I feel much better after reading all these comments. Bcoz was thinking that I am the only person who live like this. I really need some advise to get out from this damn cursed condition. this is killing me

Hank

These make me feel so much better. I think what I'm going through is an identity crisis. In order to get through life, you need to have some kind of an ego, which means you have to like yourself, but it's a little hard to like yourself if you don't know who you are. This leads to really not liking yourself at all, which can lead to being unmotivated, which can lead to hating yourself, which can lead to being more unmotivated. And of course, the side effects of this viscious cycle would include bad grades and exhaustion. This is my theory at least.

Omar

Hahaha GREAT article and LOVE how everyone just fell into the easy excuse of letting one's habit be named a disease and therefore assigned an excuse, and therefore many times a drug that acts more as a toxic placebo than anything else.
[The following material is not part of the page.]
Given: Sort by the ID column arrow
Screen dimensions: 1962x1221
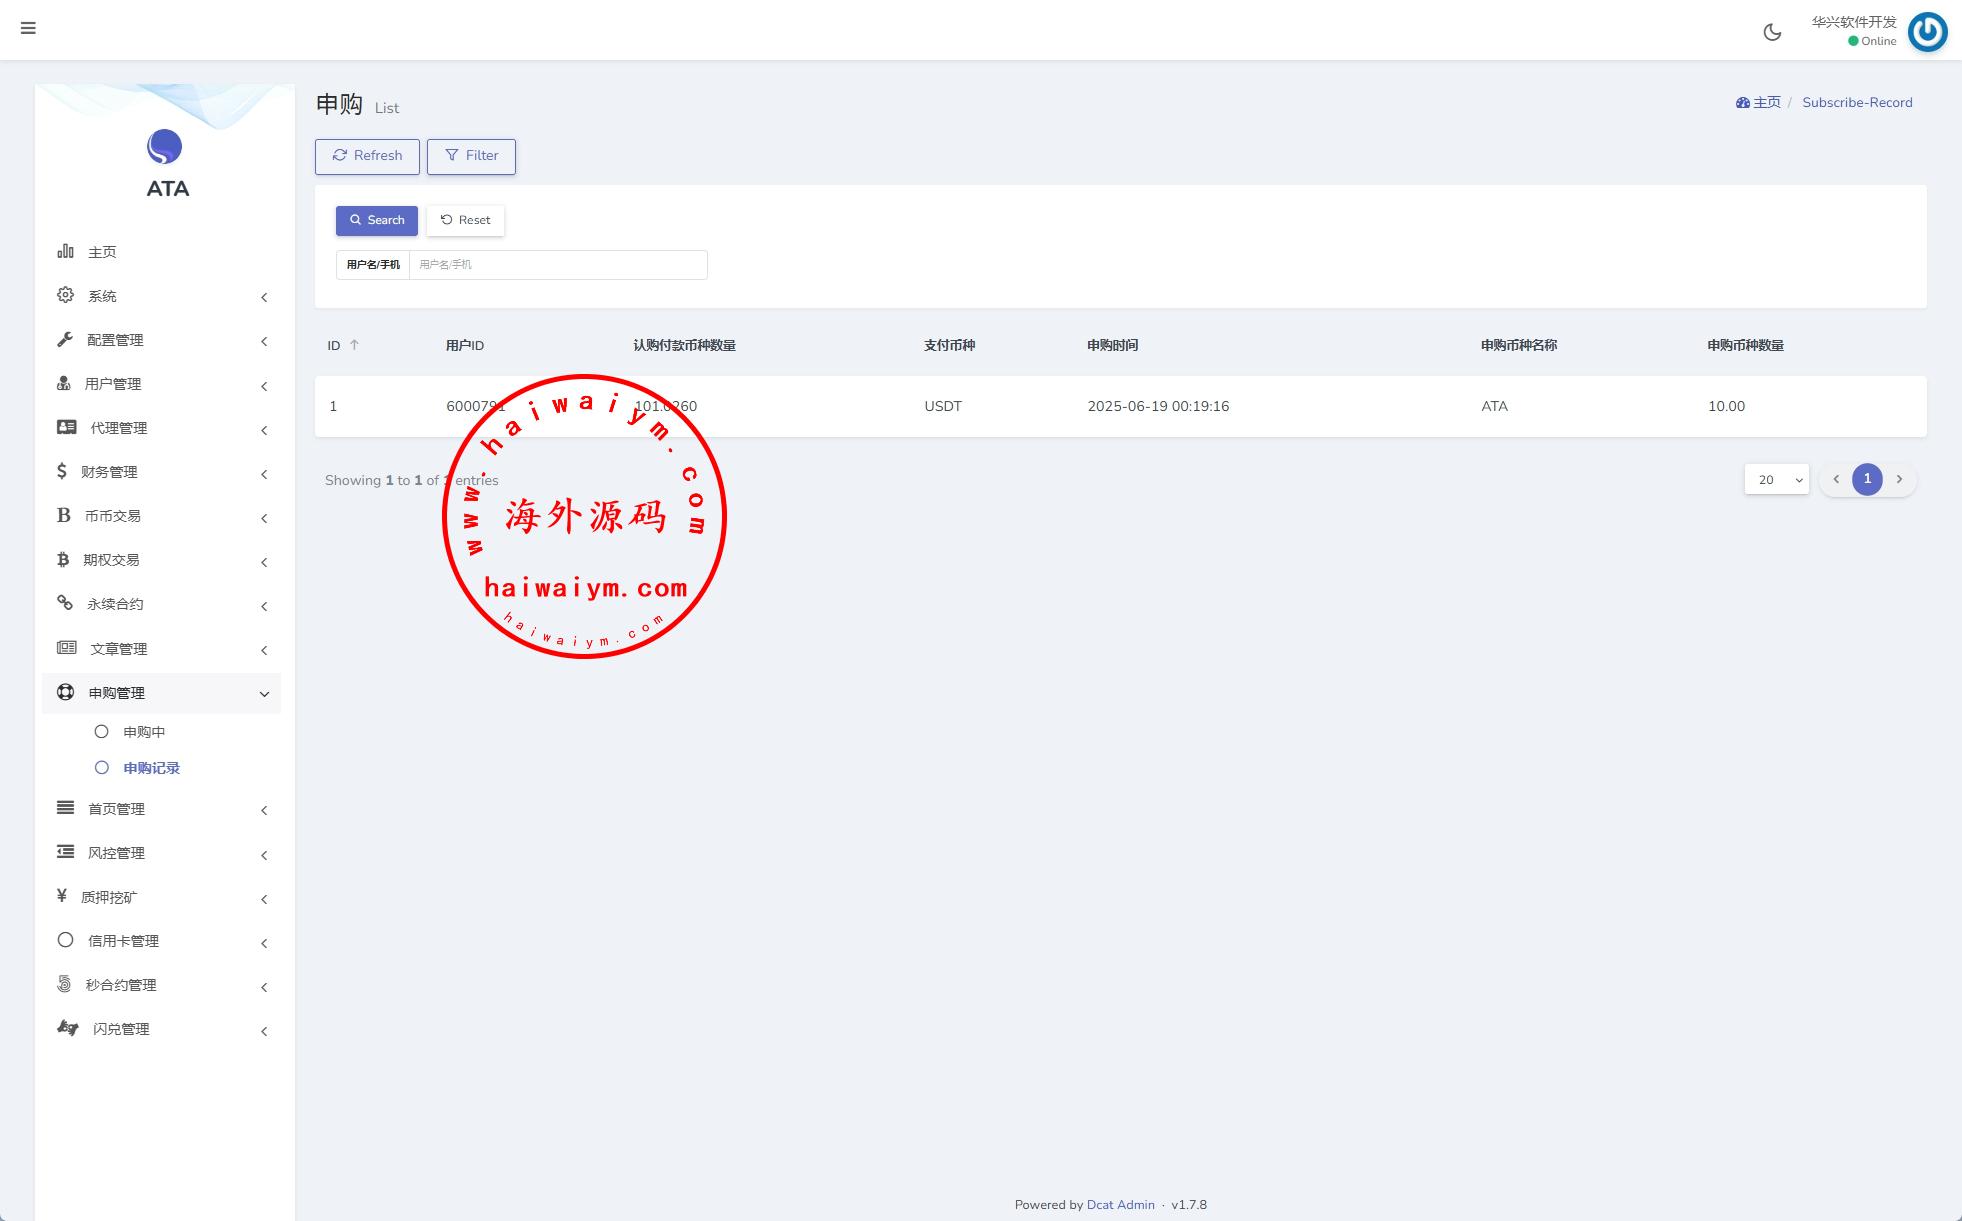Looking at the screenshot, I should click(x=354, y=345).
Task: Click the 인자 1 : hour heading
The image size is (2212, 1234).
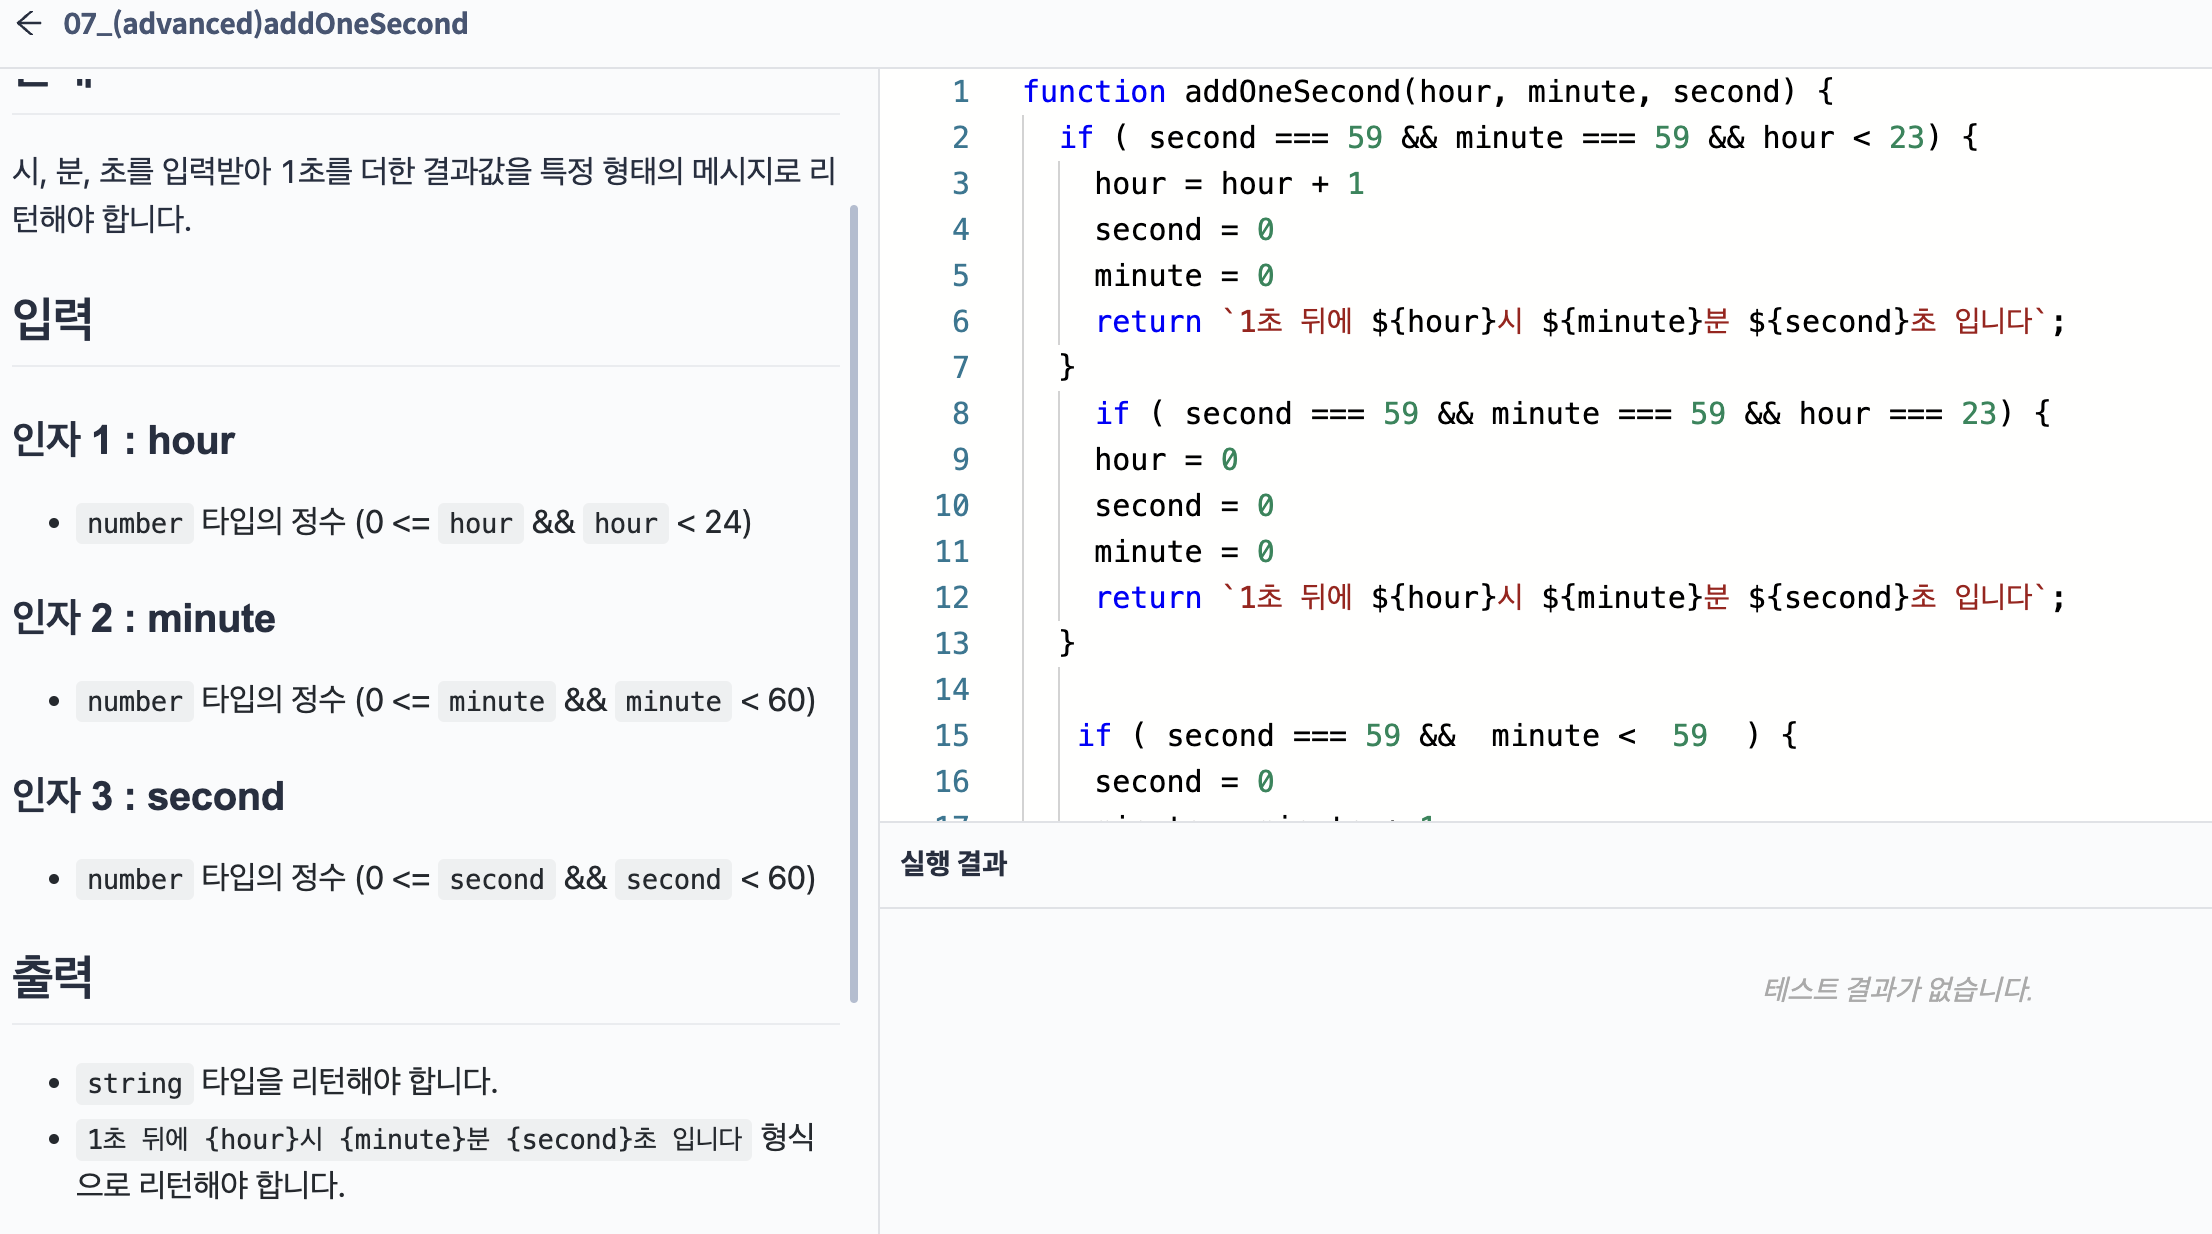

DONT LET YOURSELF EXCUSE APATIC HABITS ON SOME NONEXISTENT DISEASE. Greetings! Find what you like to do in life and even if no one agrees do it to be happy ! That is it!

Kord

I think positive thinking people just can't understand the lazy, and visa versa. I can't speak for all you lazies out there but I know my own personal battles with laziness aren't all my fault. Because they are FREAKING BATTLES! I can't help the instantaneous uncontrollable thought that comes into my head saying "it's pointless," or "Jesus life is always going to be this hard" every time I try to do something productive any more than I can help s&%@ing myself every time a bear tries to claw my face off. Why? Because these are really feelings transformed into words by my brain, and feelings are determined by upbringing, genetics, and life experience. It's a self replicating cycle of negativity and it's not going to be solved by "happy thoughts," or "just being the best me I can be." Money is the only real treatment for these feelings folks because money buys the serious therapy and sweet sweet medication your going to need to get you out of the slump. To all of you motivated types I say good luck, and consider yourself fortunate. To all you lazy people please go see a professional about your feelings, they really can dominate your life. You might really just be plain old lazy or you could actually have a condition that's holding back untold amounts of potential that you could use to help yourself and everybody else in the world.

Lorena

PEOPLE!! THIS IS NOT REAL!!! IT WAS A JOKE THAT THE JOURNAL DID!! If you don't believe then go search!! but I'm totally honest with you… THIS DOES NOT EXIST!!

Terry Paulson

Lorena--I couldn't agree more. Labeling an attitude issue as a disease has to be a joke. But many act as thought it is. Attitude is a choice we bring to our day!